Deux mots sur une crise du mythe libéral de l’hyper-individu autonome

Si j’en ai le courage, je reviendrais plus tard sur une question qui me semble assez centrale, cette tension redoutable que la pandémie manifeste entre deux figures radicales : le “citoyen responsable” (altruiste) et l’hyper-individu “autonome”. Un mot cependant :
En réalité, ces deux idéaux-types ne se trouvent que rarement incarnés, chacun d’entre nous participant plus ou moins de l’un plus ou moins de l’autre – et c’est la raison pour laquelle nous éprouvons des conflits intérieurs, des dilemmes moraux, des scrupules etc (ce qui est d’une grande valeur, mais aussi bouleversant et angoissant : pas étonnant donc que nombre d’entre nous s’efforcent d’expulser ce conflit intérieur en le projetant dans le monde, pour mieux trancher d’un côté ou de l’autre,en désignant des ennemis à détruire, plutôt que de se confronter en âme et conscience, comme on disait naguère, à ses propres démons)
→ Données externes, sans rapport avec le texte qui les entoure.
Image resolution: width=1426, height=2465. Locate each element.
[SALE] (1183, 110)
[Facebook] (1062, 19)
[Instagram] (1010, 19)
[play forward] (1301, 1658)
C’est là tout le paradoxe d’un gouvernement à tendance ultralibérale, qui nourrit et berce les populations d’une propagande en faveur de la libre entreprise individuelle, exige de chacun l’autonomie (même des plus défavorisés), vante les mérites et récompense l’individu hyper-connecté, mais qui, désormais, en appelle à la conscience civique et la responsabilité collective.
Il n’y a guère à s’étonner que ce discours soit inaudible pour une partie de la population qui a adhéré, de gré ou de force, consciemment ou pas, à ce mythe de l’individu autonome, de l’indépendance absolue, par laquelle chacun ayant sa chance dans une compétition infinie accepte sans sourciller les inégalités du moment qu’il est à même de poursuivre des fins purement égoïstes sans scrupule moral.
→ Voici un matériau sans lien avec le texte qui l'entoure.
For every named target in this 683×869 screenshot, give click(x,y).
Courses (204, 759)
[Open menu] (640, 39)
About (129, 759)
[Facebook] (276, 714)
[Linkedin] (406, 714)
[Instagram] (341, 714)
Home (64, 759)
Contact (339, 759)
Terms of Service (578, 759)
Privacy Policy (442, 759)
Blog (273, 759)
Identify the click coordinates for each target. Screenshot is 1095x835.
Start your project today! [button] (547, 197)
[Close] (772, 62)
Ce que manifeste en réalité cette crise, c’est l’état de dépendance quasiment absolu dans laquelle se trouvent les soi-disant individus autonomes : le capitalisme généralisé, la privatisation et la marchandisation presque achevées de tout ce qui circule et s’échange, de toutes les ressources, même les plus essentielles, des corps et des esprits eux-mêmes (chacun étant devenu cette petite entreprise, et même pire, une ressource commercialisable, une marchandise négociable), ce système capitaliste total cerne, sature et ceinture l’habitant des sociétés contemporaines.
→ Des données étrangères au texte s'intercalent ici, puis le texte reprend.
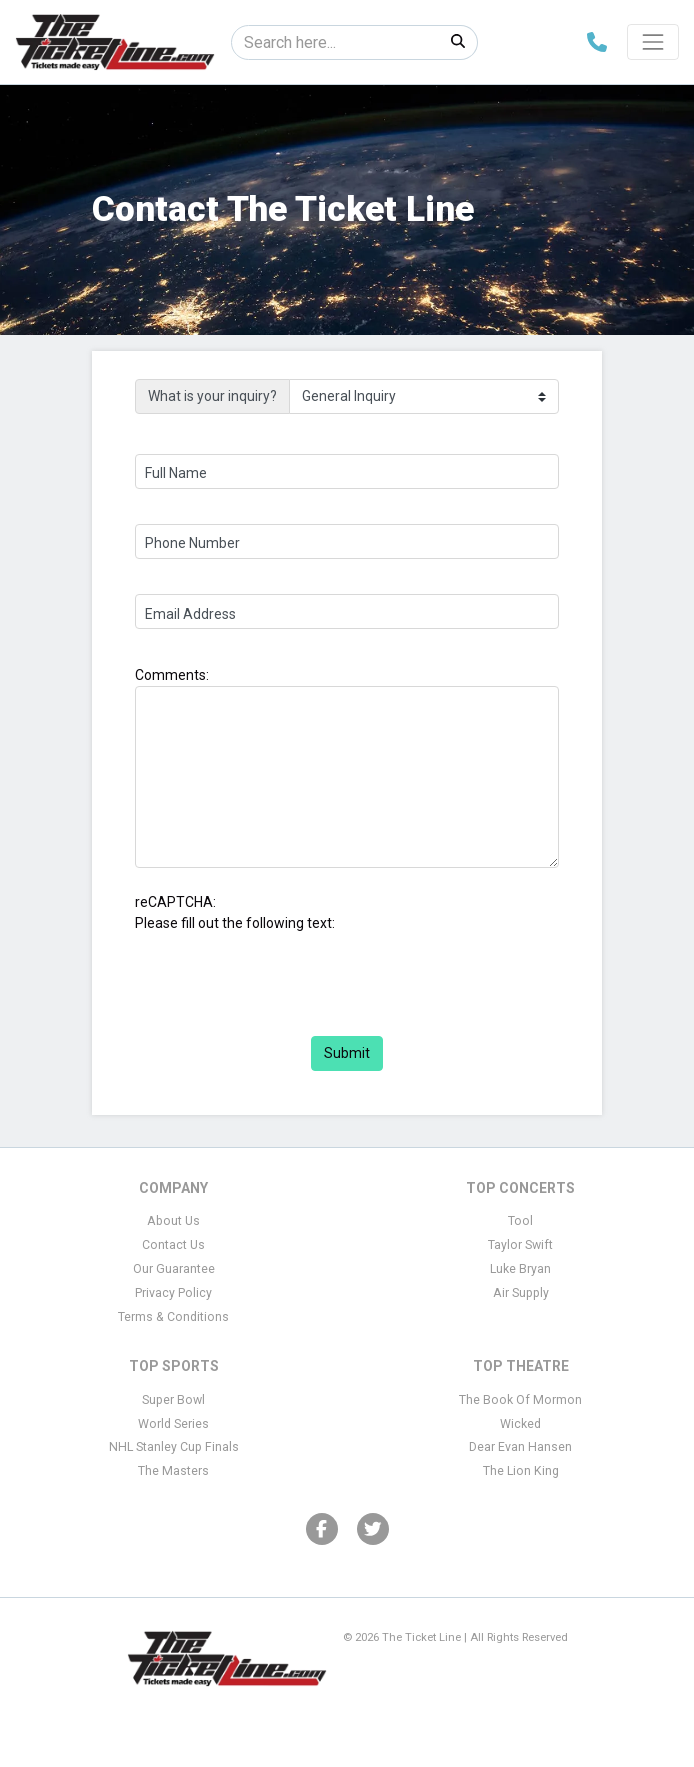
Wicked (520, 1424)
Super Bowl (173, 1400)
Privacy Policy (173, 1293)
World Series (173, 1424)
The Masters (173, 1471)
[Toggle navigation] (653, 42)
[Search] (335, 42)
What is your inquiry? (212, 396)
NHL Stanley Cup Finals (174, 1447)
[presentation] (287, 973)
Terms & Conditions (173, 1317)
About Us (173, 1221)
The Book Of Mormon (520, 1400)
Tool (520, 1221)
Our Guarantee (174, 1269)
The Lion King (521, 1471)
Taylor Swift (520, 1245)
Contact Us (173, 1245)
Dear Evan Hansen (520, 1447)
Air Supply (521, 1293)
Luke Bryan (520, 1269)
Avec la pandémie, la propagande du capitalisme ultralibéral est mise à mal, elle apparaît pour ce qu’elle est : une idéologie mensongère, une illusion. La réalité, c’est que nous sommes, tout un chacun, déjà sous perfusion.
Voici, très brièvement décrit, le terrain “anthropologique” sur lequel se déploie cette pandémie. On peut le regretter, rêver d’un monde où les choses auraient pu être différentes. Mais je crains qu’il n’y ait pas d’autres mondes possibles actuellement, et pas non plus dans un futur proche. Sans doute, une tendance social-démocrate plutôt qu’ultralibérale, atténuerait la casse sociale provoquée par cette crise, mais je crains que le mythe de l’autonomie soit désormais bien trop ancré dans l’esprit de la plupart des gens pour qu’une alternative de ce genre revienne sur le devant de la scène (de manière durable). Et demeure la possibilité que cette crise anthropologique débouche sur l’adoubement d’un guide suprême, d’un leader charismatique, censé rétablit l’ordre du monde – à défaut de penser le chaos des esprits.